• **TASK OBJECTIVE**
Every line from the line containing "Вхід (744, 58)" to the end of the data must appear in the answer exactly as it appears there, and nothing else.

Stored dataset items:
# # # #
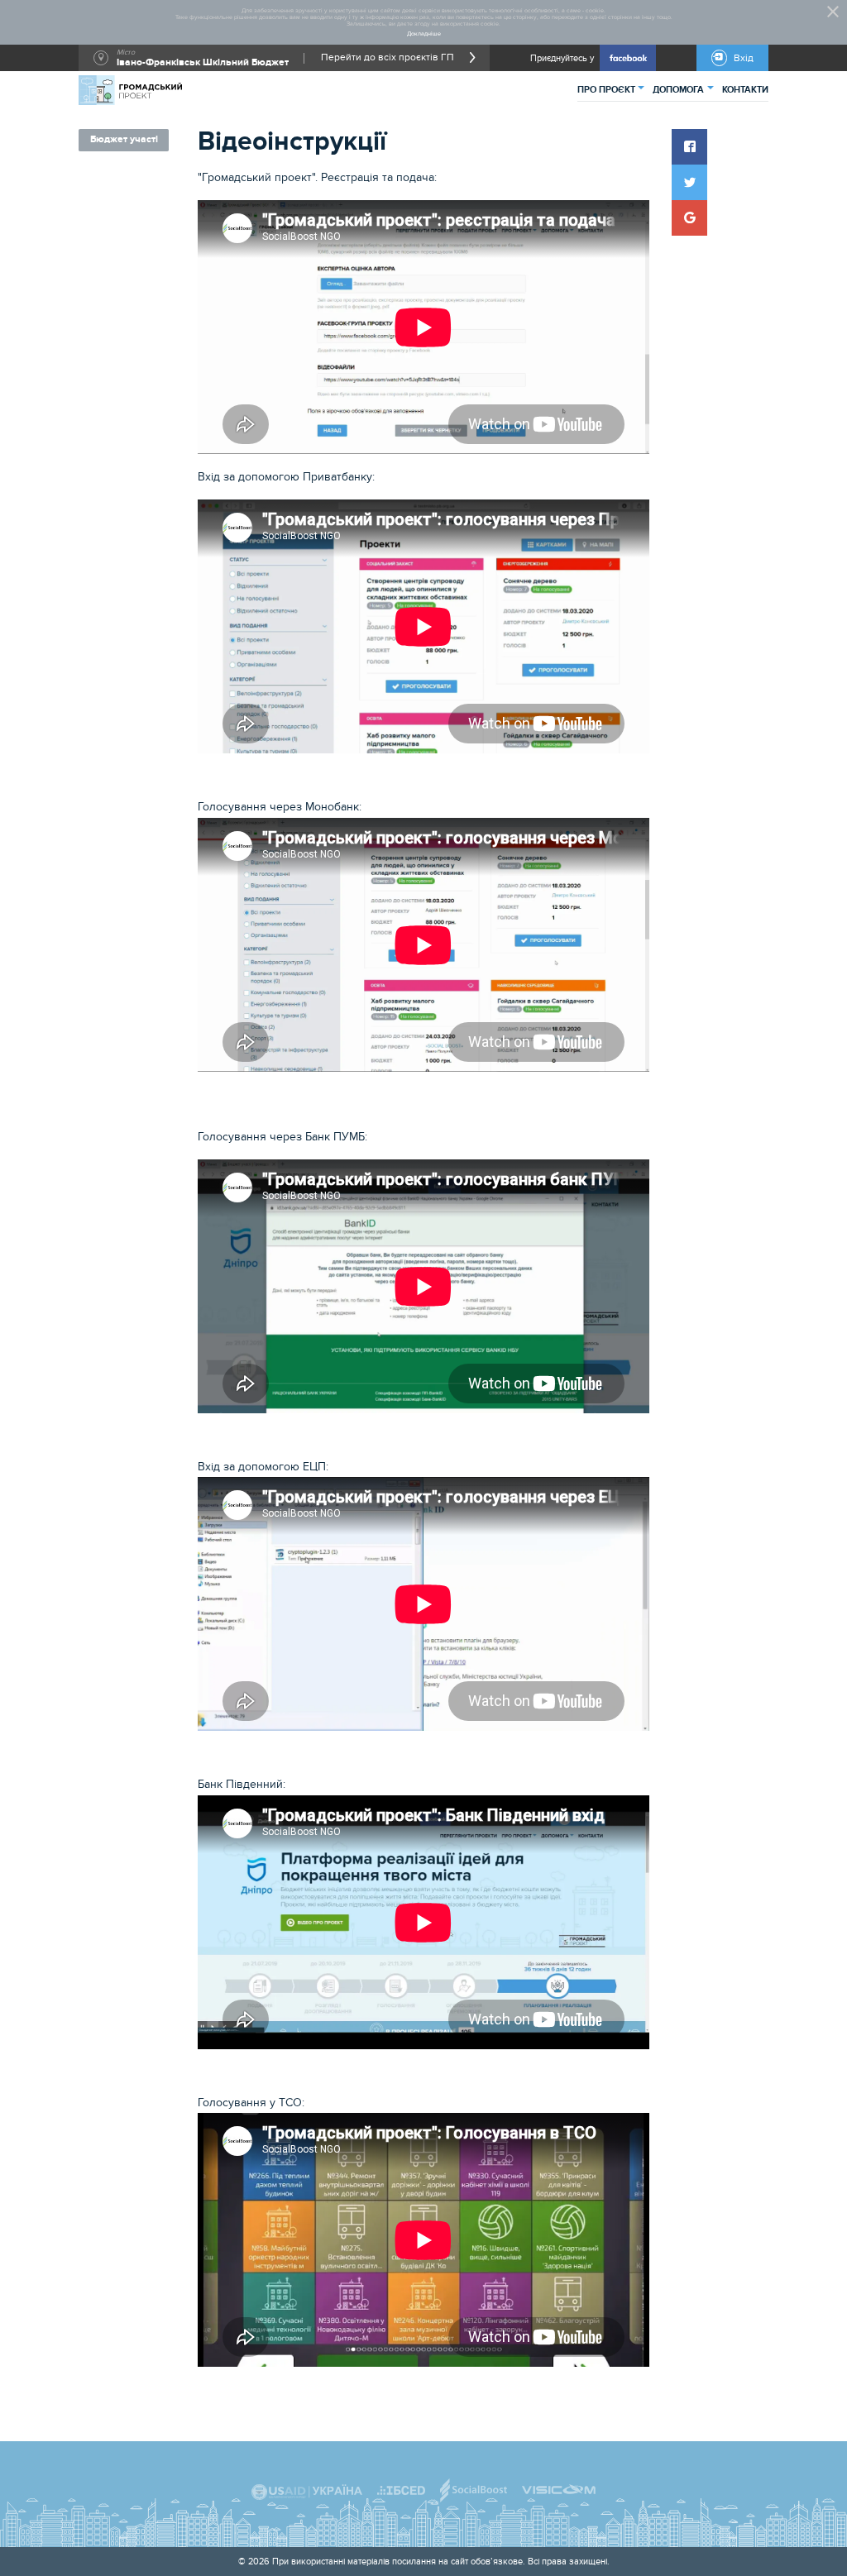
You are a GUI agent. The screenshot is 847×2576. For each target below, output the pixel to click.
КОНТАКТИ (745, 89)
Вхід (744, 58)
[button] (689, 147)
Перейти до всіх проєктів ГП (387, 58)
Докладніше (424, 34)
# # # #
• **RESULT OF THIS TASK**
Вхід (744, 58)
[button] (689, 147)
Перейти до всіх проєктів ГП (387, 58)
Докладніше (424, 34)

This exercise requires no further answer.